WAN 102 is any wide area network (for example, the internet) capable of communicating computer data over non-local distances by any technology for communicating computer data, now known or to be developed in the future. In some embodiments, the WAN may be replaced and/or supplemented by local area networks (LANs) designed to communicate data between devices located in a local area, such as a Wi-Fi network. The WAN and/or LANs typically include computer hardware such as copper transmission cables, optical transmission fibers, wireless transmission, routers, firewalls, switches, gateway computers and edge servers.
END USER DEVICE (EUD) 103 is any computer system that is used and controlled by an end user (for example, a customer of an enterprise that operates computer 101), and may take any of the forms discussed above in connection with computer 101. EUD 103 typically receives helpful and useful data from the operations of computer 101. For example, in a hypothetical case where computer 101 is designed to provide a recommendation to an end user, this recommendation would typically be communicated from network module 115 of computer 101 through WAN 102 to EUD 103. In this way, EUD 103 can display, or otherwise present, the recommendation to an end user. In some embodiments, EUD 103 may be a client device, such as thin client, heavy client, mainframe computer, desktop computer and so on.
REMOTE SERVER 104 is any computer system that serves at least some data and/or functionality to computer 101. Remote server 104 may be controlled and used by the same entity that operates computer 101. Remote server 104 represents the machine(s) that collect and store helpful and useful data for use by other computers, such as computer 101. For example, in a hypothetical case where computer 101 is designed and programmed to provide a recommendation based on historical data, then this historical data may be provided to computer 101 from remote database 130 of remote server 104.

* Work to complete
1: Transcribe everything in the network components passage from "WAN 102 is any" down to "and edge servers.".
2: Write the next part of the network components passage, picking up after its final sentence.

* Data lines
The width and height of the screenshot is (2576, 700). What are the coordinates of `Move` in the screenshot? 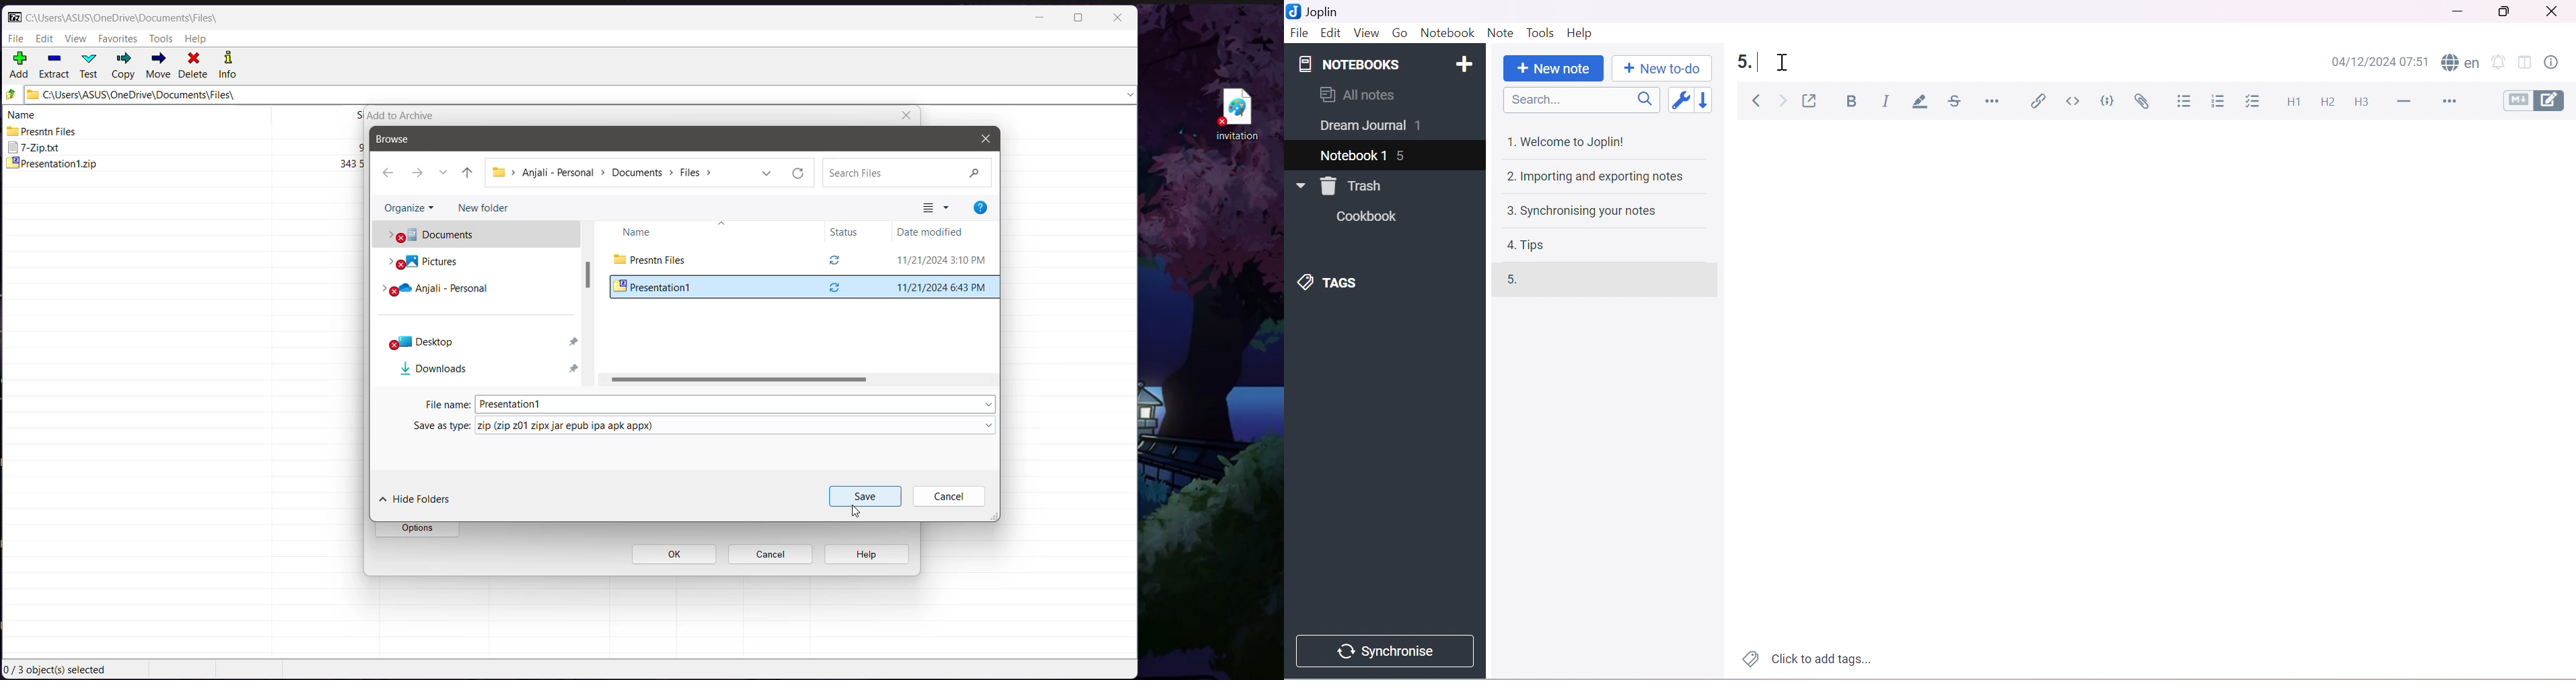 It's located at (157, 66).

* Answers for this exercise
1:
WAN 102 is any wide area network (for example, the internet) capable of communicating computer data over non-local distances by any technology for communicating computer data, now known or to be developed in the future. In some embodiments, the WAN may be replaced and/or supplemented by local area networks (LANs) designed to communicate data between devices located in a local area, such as a Wi-Fi network. The WAN and/or LANs typically include computer hardware such as copper transmission cables, optical transmission fibers, wireless transmission, routers, firewalls, switches, gateway computers and edge servers.

2:
PUBLIC CLOUD 105 is any computer system available for use by multiple entities that provides on-demand availability of computer system resources and/or other computer capabilities, especially data storage (cloud storage) and computing power, without direct active management by the user. Cloud computing typically leverages sharing of resources to achieve coherence and economies of scale. The direct and active management of the computing resources of public cloud 105 is performed by the computer hardware and/or software of cloud orchestration module 141. The computing resources provided by public cloud 105 are typically implemented by virtual computing environments that run on various computers making up the computers of host physical machine set 142, which is the universe of physical computers in and/or available to public cloud 105. The virtual computing environments (VCEs) typically take the form of virtual machines from virtual machine set 143 and/or containers from container set 144. It is understood that these VCEs may be stored as images and may be transferred among and between the various physical machine hosts, either as images or after instantiation of the VCE. Cloud orchestration module 141 manages the transfer and storage of images, deploys new instantiations of VCEs and manages active instantiations of VCE deployments. Gateway 140 is the collection of computer software, hardware, and firmware that allows public cloud 105 to communicate through WAN 102.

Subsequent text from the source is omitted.